A051252

David Wilson davidwwilson at attbi.com
Wed Jun 19 05:30:48 CEST 2002


----- Original Message -----
From: "Jud McCranie" <jud.mccranie at mindspring.com>
To: "Gordon Royle" <gordon at cs.uwa.edu.au>
Cc: <seqfan at ext.jussieu.fr>
Sent: Tuesday, June 18, 2002 12:17 AM
Subject: Re: A051252


> At 08:58 AM 6/18/2002 +0800, Gordon Royle wrote:
> >Sequence A051252 is the number of ways of arranging the integers 1..2n on
a
> >circle so that the sum of any two adjacent numbers is prime.
> >
> >The numbers get large very quickly.
> >
> >But is there any proof that this can always be done?
>
> I don't know of any proof, but I expect it to be true.

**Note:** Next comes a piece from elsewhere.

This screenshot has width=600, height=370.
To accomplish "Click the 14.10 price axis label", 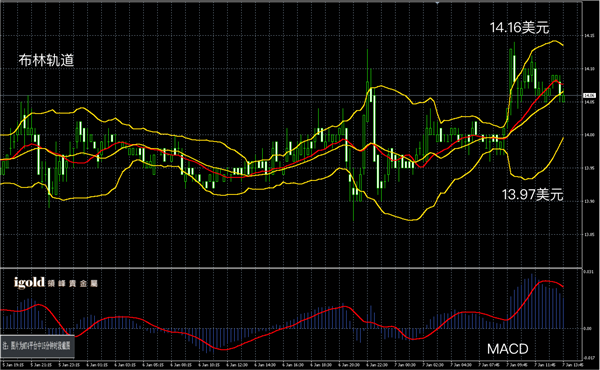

I would be skeptical of a proof, given the Goldbachish character of the
problem.
I will make this observation, though.

Let Gn be the graph whose vertices are the integers 1 through 2n, and whose
edges
connect pairs of integers whose sum is prime.  The problem then devolves to
counting the Hamiltonian circuits in Gn.

For a general graph, finding a single Hamiltonian circuit is NP-complete.
From
this I would suspect that, for a general graph, confirming existence or
counting
Hamiltonian circuits is just as hard.  I also suspect that Gn does not have
enough
useful structure to reduce the difficulty of counting the Hamiltonian
circuits.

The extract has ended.